The normal treatment, chemotherapy, bone marrow transplant, were unable to clear the cancer. Doctors at London’s world renowned children’s hospital, Great Ormond Street, informed Alyssa’s parents, that it was a question of making her as comfortable as possible, with palliative care. The doctors had done all they could have done, and the parents were now faced with having to accept that this Christmas, in all likelihood, might be the last with their child.
With no more tried and tested treatments left, doctors turned to a revolutionary, new experimental treatment, base editing. That this is possible at all, owes to the extraordinary advancements made in the study of DNA (Deoxyribonucleic acid) in the last few years. Base editing was discovered only six years ago, by among others, Dr David Liu, of Harvard University.
Bases or base pairs, are nucleotides, a type of molecules, on opposite strands of the DNA double helix, which pair up, forming chemical bonds with one another.
There are four bases in DNA: adenine (A), cytosine (C), guanine (G), and thymine (T). One copy of the human genome consists of approximately 3 billion base pairs of DNA. The scientists who have learned how to read them, are able to see everything they need to know about our bodies.
In base editing, scientists have to identify a small part of the molecular structure of just one base, out of billions, and alter it to change the genetic instructions.
The team of doctors and scientists at Great Ormond Street, constructed a new type of T-cell, using cells from a healthy doner. The new T-cell would then go battling and destroying Alyssa’s rogue cancerous T-cells.
But as even non scientists know, to every action, there is a reaction, and so, the slightest alteration of the tiniest part of our DNA, requires managing unintended consequences.
The team had to adapt the healthy T-cells, so they did not attack the patient’s body. All T-cells have a chemical, known as CD7. This was removed. The next edit was to enable the new cells, to effectively hide themselves, from chemotherapy drugs, intended to destroy the cancer, which would have destroyed them too.
DNA Double Helix
Having protected some T-cells, by the removal of CD7, the T-cells were then instructed to seek and destroy whatever was left in Alyssa’ body, with the CD7 chemical marking, including the cancerous cells.
By the end of the treatment, Alyssa would be left at the mercy of every infection, as the cells whose job is to provide our immune system, had been destroyed. A new bone marrow transplant, would restore them, and her immune system. Until then, she had to be isolated from anyone, and anything, that might infect her with any germs, including members of her family.

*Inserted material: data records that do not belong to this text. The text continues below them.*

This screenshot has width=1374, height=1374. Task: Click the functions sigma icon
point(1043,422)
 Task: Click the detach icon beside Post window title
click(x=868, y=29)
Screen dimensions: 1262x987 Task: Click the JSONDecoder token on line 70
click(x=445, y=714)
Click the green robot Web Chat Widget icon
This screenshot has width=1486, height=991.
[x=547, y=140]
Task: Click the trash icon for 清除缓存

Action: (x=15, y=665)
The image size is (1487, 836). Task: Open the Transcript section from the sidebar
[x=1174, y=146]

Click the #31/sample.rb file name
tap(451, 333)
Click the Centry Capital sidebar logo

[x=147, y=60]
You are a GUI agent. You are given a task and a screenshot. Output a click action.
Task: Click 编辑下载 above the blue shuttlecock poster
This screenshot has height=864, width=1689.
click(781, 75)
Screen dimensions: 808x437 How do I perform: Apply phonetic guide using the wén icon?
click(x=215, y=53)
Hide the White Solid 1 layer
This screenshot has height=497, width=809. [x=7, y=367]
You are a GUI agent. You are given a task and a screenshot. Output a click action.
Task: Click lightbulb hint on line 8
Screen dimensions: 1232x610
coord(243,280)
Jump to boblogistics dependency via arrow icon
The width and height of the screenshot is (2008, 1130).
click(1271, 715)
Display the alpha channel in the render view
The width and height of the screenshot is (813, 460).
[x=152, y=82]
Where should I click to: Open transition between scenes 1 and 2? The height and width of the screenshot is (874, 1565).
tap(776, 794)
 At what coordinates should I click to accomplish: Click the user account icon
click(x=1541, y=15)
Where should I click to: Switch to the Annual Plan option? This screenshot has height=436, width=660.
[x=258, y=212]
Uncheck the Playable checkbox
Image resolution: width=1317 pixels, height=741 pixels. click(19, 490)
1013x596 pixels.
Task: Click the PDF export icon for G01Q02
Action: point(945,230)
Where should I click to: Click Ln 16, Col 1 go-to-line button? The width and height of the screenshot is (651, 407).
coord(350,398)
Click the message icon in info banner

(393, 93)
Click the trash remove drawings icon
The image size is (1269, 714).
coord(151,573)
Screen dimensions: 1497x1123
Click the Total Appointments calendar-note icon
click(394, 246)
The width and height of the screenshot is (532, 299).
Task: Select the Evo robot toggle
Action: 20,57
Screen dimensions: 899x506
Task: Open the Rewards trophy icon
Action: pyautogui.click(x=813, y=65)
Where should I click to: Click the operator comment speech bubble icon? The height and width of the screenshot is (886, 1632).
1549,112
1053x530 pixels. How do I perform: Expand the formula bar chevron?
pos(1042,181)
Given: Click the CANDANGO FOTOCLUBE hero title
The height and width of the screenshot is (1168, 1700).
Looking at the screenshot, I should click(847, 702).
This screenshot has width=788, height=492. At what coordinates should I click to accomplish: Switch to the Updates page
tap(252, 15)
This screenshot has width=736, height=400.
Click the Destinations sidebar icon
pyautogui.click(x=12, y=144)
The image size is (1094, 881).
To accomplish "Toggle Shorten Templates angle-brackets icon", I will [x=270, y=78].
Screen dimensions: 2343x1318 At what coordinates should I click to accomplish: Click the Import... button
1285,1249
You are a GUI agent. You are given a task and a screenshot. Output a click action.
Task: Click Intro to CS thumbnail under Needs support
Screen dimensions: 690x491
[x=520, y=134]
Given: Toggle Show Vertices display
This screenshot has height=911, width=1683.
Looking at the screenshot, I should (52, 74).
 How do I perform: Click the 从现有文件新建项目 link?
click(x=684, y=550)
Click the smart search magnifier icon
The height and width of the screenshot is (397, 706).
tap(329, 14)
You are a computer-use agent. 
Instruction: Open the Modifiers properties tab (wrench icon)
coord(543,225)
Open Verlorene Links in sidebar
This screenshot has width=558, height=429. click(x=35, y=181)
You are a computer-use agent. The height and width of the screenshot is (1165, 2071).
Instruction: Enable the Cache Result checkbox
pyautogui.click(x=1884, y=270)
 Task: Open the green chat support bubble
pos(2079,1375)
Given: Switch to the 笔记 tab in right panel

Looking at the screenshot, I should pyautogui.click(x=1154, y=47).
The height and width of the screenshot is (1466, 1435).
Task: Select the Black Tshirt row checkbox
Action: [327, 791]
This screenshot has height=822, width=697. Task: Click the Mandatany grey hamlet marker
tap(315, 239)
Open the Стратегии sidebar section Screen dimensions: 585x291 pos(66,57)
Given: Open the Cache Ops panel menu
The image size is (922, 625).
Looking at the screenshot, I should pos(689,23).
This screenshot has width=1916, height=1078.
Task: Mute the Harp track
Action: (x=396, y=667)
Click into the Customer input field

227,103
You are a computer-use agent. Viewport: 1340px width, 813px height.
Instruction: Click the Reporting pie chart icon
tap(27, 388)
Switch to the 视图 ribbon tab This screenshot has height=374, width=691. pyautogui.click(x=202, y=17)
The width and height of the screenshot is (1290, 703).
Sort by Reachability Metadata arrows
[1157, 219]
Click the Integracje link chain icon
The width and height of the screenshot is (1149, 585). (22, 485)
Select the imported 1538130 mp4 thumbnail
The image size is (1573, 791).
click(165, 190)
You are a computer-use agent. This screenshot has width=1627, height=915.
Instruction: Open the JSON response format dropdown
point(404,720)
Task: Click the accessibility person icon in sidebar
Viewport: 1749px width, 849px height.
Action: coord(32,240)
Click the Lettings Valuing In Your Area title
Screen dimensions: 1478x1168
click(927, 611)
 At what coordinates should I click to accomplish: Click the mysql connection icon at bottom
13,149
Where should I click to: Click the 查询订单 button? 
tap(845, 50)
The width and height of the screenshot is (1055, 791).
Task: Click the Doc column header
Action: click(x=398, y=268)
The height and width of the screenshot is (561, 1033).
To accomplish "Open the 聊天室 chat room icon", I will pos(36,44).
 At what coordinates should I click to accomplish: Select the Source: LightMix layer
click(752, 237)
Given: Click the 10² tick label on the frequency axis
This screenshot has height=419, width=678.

The most recent tests after the treatment, found Alyssa clear of the cancer. She continues to be monitored, but is now expected to be at many more Christmases and New Year’s celebrations.
Alyssa is the first person to receive this pioneering treatment, but many more patients are expected to follow.
It is, said one of the team leaders in Alyssa’s treatment, Professor Waseem Qasim, from University College London (UCL) and Great Ormond Street hospital, “a very fast moving area of science, with enormous potential.”
With the team already sharing all their findings, in Alyssa’s treatment, with colleagues around the world, base editing is now an exciting area of medicine, expected to be developed for the treatment of other diseases.